It fires every 5 minutes and does 6 things:

// /api/ops/heartbeat — Vercel API route
export async function GET(req) {
  // 1. Evaluate triggers (any conditions met?)
  const triggers = await evaluateTriggers(sb, 4000);
  // 2. Process reaction queue (do agents need to interact?)
  const reactions = await processReactionQueue(sb, 3000);
  // 3. Promote insights (any discoveries worth elevating?)
  const learning = await promoteInsights(sb);
  // 4. Learn from outcomes (how did those tweets perform? write lessons)
  const outcomes = await learnFromOutcomes(sb);
  // 5. Recover stuck tasks (steps running 30+ min with no progress → mark failed)
  const stale = await recoverStaleSteps(sb);
  // 6. Recover stuck conversations
  const roundtable = await recoverStaleRoundtables(sb);

  // Each step is try-catch'd — one failing won't take down the others
  // Finally, write an ops_action_runs record (for auditing)
}

One line of crontab on the VPS triggers it:

*/5 * * * * curl -s -H "Authorization: Bearer $CRON_SECRET" https://your-domain.com/api/ops/heartbeat

Beginner tip: crontab is Linux's built-in scheduler — like setting an alarm on your phone. */5 * * * * means "every 5 minutes." curl sends an HTTP request, so this hits your heartbeat API every 5 minutes. If you're on Vercel, it has built-in cron — just add one line to vercel.json and skip the crontab entirely.

Trigger Rules: What Makes the Heartbeat Do Anything

The heartbeat calls evaluateTriggers() — but what is it evaluating? Trigger rules. They're rows in an ops_trigger_rules table. Each rule says: "When this condition is true, create a proposal for this agent."

// What a trigger rule looks like in the database
{
  name: 'Tweet high engagement',
  trigger_event: 'tweet_high_engagement',   // maps to a checker function
  conditions: { engagement_rate_min: 0.05, lookback_minutes: 60 },
  action_config: { target_agent: 'growth' },
  cooldown_minutes: 120,                    // don't fire again for 2 hours
  enabled: true,
  fire_count: 0,
  last_fired_at: null
}

There are two flavors:

Reactive triggers — respond to something that already happened:

tweet_high_engagement → A tweet went viral? Tell the growth agent to analyze why.
mission_failed → A mission failed? Tell the brain agent to diagnose it.
content_published → Content published? Tell the observer to review it.
insight_promoted → A high-confidence insight emerged? Promote it to long-term memory.
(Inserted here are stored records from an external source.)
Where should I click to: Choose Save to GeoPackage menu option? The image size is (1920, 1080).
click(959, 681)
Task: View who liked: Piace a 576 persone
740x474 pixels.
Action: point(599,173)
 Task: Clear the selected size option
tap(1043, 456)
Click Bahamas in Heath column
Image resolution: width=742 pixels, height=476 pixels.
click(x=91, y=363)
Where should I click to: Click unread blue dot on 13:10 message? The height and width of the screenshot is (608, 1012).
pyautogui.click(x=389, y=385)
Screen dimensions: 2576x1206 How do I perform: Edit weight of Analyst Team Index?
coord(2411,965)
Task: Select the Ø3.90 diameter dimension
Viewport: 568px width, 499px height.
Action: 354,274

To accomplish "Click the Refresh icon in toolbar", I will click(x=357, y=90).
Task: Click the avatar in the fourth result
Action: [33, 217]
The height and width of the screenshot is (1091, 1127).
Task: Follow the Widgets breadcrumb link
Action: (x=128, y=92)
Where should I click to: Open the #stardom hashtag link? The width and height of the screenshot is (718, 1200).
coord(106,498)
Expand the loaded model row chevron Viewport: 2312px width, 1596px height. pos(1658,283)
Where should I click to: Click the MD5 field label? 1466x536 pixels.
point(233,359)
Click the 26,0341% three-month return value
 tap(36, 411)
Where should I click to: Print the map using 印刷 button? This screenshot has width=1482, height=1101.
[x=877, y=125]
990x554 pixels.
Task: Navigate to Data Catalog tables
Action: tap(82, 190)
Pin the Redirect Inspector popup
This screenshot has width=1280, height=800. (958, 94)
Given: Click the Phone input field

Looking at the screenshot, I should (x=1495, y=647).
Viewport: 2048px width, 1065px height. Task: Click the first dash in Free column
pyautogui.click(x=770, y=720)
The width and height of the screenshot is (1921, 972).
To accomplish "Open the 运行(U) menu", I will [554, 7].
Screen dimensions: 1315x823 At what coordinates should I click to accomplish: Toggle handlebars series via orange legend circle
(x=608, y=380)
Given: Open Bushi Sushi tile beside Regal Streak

Proactive triggers — agents initiate work on their own schedule:

proactive_scan_signals → Growth agent scans industry signals every 3 hours
proactive_draft_tweet → Social agent drafts tweets every 4 hours
proactive_research → Brain agent does deep research every 6 hours
proactive_analyze_ops → Observer reviews system health every 8 hours

Each trigger_event maps to a checker function. The checker looks at the data, and if conditions are met, returns a proposal:

// simplified checker
async function checkTweetHighEngagement(sb, conditions) {
  const metrics = await sb.from('ops_tweet_metrics')
    .select('*')
    .gt('engagement_rate', conditions.engagement_rate_min)
    .limit(3);

  if (!metrics.length) return { fired: false };

  return {
    fired: true,
    proposal: {
      agent_id: 'growth',
      title: 'Analyze high-engagement tweet',
      proposed_steps: [{ kind: 'analyze', payload: { topic: 'tweet-performance' } }],
    },
  };
}

Proactive triggers add randomness to feel natural — each has a skip probability (10-15% chance of "not feeling like it today"), topic rotation (cycles through a list of topics), and jitter (25-45 minute random delay so agents don't all fire at exactly the same time).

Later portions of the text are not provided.